[Target pointing data]
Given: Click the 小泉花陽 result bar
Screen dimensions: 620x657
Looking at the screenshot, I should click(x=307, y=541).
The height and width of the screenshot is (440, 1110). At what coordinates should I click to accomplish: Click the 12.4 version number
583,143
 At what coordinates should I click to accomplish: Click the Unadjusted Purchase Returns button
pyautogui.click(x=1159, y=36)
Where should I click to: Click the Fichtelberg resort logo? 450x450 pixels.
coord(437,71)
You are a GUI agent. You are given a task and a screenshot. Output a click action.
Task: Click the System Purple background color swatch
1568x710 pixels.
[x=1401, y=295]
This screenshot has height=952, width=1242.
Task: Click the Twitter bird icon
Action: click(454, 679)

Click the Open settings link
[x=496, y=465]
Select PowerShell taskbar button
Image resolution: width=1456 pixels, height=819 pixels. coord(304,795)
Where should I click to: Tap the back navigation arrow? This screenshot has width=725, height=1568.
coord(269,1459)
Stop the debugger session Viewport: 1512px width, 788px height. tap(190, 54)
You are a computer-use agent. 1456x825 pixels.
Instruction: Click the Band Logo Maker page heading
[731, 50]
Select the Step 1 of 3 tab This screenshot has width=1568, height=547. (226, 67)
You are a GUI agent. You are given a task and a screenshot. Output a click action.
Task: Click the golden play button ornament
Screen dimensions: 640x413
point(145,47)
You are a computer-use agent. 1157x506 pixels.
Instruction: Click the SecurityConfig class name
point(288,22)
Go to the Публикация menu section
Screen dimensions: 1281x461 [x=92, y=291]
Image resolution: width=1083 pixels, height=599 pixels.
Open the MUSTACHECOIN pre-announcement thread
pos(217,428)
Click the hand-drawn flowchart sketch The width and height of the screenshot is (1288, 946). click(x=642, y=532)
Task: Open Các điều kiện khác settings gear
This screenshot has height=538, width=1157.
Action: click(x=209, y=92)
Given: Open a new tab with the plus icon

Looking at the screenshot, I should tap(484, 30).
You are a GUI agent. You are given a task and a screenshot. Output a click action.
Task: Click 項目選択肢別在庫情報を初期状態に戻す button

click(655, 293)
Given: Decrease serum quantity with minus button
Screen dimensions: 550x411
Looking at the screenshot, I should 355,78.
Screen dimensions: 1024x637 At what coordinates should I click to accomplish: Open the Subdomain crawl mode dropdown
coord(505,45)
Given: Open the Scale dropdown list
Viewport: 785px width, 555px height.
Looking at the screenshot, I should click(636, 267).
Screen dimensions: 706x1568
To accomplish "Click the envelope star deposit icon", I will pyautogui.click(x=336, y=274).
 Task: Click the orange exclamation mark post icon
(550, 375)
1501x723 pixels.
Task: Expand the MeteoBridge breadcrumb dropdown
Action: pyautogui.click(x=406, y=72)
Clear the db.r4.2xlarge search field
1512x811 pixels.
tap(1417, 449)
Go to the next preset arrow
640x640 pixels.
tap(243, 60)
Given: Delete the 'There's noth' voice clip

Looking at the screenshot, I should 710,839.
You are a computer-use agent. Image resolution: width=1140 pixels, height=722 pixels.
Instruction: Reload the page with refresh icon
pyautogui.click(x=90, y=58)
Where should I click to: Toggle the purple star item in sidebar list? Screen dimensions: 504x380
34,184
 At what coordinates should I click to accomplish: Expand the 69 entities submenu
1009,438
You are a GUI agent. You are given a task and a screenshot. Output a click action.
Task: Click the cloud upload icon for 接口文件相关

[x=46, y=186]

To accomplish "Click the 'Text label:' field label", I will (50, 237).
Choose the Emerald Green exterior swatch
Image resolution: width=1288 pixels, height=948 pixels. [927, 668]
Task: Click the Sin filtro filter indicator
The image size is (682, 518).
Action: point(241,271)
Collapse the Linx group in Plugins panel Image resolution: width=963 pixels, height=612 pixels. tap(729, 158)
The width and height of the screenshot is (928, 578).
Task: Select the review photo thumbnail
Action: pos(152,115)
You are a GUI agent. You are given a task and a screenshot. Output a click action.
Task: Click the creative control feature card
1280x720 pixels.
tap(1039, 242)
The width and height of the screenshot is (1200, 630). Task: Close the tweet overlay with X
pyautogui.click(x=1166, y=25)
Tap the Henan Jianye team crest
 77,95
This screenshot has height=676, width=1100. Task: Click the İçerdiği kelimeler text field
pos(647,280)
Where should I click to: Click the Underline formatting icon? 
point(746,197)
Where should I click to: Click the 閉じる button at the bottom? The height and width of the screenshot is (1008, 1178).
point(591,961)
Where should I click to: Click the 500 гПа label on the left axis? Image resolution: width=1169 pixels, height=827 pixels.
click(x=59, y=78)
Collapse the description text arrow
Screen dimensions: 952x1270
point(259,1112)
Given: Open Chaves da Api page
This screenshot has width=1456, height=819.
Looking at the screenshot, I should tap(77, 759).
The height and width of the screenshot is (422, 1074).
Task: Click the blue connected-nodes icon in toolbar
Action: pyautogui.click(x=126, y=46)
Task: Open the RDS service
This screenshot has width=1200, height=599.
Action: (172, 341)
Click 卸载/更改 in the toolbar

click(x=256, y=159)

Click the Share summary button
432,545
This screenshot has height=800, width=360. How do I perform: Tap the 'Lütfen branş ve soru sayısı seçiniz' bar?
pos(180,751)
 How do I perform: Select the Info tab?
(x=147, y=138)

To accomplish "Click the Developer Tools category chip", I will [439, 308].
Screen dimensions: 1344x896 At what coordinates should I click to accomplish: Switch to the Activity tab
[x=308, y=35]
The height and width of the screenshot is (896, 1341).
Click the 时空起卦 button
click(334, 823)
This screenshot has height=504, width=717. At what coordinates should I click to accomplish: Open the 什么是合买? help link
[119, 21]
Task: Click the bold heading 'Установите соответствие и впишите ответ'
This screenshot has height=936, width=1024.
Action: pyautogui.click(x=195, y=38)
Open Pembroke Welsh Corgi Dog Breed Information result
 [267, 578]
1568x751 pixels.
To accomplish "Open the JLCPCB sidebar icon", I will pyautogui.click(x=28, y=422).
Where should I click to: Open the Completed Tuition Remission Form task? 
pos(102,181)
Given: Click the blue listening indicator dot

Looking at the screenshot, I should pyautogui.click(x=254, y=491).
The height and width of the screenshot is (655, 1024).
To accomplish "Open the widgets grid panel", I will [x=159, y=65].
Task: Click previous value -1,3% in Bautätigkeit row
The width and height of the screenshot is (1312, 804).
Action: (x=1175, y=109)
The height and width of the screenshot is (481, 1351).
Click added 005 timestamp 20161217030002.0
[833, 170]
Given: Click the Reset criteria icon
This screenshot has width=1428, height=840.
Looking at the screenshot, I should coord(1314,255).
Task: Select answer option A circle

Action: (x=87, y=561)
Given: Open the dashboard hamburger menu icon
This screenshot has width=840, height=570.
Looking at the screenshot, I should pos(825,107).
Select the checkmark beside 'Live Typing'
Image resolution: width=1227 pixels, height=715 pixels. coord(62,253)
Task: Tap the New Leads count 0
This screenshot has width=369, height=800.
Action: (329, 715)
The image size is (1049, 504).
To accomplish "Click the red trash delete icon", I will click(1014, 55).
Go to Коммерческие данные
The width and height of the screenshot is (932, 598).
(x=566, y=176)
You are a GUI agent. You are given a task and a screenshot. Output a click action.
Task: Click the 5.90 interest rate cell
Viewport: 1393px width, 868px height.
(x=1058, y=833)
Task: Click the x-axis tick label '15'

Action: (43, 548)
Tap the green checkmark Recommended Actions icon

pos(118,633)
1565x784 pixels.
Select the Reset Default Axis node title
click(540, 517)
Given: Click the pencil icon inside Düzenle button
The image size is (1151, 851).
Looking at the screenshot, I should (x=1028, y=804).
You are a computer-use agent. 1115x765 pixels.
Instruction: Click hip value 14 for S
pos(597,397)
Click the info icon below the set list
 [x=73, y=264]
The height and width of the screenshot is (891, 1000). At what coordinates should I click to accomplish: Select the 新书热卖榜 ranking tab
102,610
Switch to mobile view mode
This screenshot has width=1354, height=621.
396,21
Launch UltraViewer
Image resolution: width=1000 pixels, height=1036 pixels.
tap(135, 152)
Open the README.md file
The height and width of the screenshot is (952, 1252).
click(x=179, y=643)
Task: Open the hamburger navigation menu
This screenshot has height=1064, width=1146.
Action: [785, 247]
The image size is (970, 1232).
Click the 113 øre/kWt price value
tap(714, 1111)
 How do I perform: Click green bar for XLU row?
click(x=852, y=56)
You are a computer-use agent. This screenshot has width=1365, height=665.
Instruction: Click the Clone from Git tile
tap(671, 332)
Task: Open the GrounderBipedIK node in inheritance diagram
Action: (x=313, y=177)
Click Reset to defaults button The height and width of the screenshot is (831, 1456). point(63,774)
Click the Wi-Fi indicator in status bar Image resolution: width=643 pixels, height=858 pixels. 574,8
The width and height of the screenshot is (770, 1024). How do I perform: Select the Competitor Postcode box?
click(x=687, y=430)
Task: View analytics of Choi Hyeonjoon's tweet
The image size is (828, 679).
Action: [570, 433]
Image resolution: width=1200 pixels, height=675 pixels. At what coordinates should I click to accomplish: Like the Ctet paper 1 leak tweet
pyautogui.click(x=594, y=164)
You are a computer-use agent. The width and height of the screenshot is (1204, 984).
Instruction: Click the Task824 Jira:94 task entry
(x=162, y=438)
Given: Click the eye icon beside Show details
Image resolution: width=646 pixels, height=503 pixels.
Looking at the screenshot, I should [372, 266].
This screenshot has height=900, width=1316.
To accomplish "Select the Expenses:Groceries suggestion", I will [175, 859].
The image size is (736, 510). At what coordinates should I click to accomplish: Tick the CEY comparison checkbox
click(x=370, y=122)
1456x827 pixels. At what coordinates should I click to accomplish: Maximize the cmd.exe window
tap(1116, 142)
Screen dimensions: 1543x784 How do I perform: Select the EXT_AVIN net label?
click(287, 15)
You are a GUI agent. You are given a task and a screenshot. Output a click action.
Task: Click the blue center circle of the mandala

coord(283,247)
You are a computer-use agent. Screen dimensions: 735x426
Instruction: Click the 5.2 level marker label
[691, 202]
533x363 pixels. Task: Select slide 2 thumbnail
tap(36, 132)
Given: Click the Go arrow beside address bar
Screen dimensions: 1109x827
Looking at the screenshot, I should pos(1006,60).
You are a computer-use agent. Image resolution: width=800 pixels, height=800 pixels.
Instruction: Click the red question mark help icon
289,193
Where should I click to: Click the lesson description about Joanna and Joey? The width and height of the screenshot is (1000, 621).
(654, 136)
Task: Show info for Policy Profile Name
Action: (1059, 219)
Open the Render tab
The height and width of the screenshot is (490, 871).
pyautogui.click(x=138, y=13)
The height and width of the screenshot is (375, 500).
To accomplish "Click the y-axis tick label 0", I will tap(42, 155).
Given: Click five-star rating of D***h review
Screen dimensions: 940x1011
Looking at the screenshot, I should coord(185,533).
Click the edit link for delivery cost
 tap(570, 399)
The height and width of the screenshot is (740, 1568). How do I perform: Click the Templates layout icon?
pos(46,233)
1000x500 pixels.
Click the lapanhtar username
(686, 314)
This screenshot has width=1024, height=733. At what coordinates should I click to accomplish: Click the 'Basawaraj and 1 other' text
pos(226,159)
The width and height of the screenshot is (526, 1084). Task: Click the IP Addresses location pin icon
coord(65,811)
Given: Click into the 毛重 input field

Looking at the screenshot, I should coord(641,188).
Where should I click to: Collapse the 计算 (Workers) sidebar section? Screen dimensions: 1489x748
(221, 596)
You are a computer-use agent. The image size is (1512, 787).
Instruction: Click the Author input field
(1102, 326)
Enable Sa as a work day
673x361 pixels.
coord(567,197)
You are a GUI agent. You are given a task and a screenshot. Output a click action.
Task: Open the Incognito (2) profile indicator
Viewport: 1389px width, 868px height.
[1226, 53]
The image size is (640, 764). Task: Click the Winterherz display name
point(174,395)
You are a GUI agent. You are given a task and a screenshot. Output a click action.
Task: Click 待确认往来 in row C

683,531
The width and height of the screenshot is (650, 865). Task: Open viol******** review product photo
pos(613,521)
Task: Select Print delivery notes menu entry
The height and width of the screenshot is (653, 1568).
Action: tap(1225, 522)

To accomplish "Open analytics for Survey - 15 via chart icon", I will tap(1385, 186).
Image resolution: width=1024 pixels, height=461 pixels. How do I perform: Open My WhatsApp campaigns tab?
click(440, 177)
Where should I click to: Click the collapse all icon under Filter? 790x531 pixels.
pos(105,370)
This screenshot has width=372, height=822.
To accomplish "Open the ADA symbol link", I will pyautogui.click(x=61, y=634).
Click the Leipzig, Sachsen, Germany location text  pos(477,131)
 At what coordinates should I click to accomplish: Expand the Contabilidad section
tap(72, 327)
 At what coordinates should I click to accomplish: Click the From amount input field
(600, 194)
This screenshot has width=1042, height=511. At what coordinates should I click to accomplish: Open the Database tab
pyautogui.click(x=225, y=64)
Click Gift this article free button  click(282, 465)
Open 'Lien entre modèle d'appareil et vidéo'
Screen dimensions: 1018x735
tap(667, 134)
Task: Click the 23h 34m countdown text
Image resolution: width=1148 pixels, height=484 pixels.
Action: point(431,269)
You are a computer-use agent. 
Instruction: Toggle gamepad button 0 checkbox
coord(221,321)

Task goal
Reproduce the records verbatim, starting at the first line and ending with the line that contains "Select the Step".

Correct response
Given: Click the 小泉花陽 result bar
Screen dimensions: 620x657
Looking at the screenshot, I should click(x=307, y=541).
The height and width of the screenshot is (440, 1110). At what coordinates should I click to accomplish: Click the 12.4 version number
583,143
 At what coordinates should I click to accomplish: Click the Unadjusted Purchase Returns button
pyautogui.click(x=1159, y=36)
Where should I click to: Click the Fichtelberg resort logo? 450x450 pixels.
coord(437,71)
You are a GUI agent. You are given a task and a screenshot. Output a click action.
Task: Click the System Purple background color swatch
1568x710 pixels.
[x=1401, y=295]
This screenshot has height=952, width=1242.
Task: Click the Twitter bird icon
Action: click(454, 679)

Click the Open settings link
[x=496, y=465]
Select PowerShell taskbar button
Image resolution: width=1456 pixels, height=819 pixels. coord(304,795)
Where should I click to: Tap the back navigation arrow? This screenshot has width=725, height=1568.
coord(269,1459)
Stop the debugger session Viewport: 1512px width, 788px height. tap(190, 54)
You are a computer-use agent. 1456x825 pixels.
Instruction: Click the Band Logo Maker page heading
[731, 50]
Select the Step 1 of 3 tab This screenshot has width=1568, height=547. (226, 67)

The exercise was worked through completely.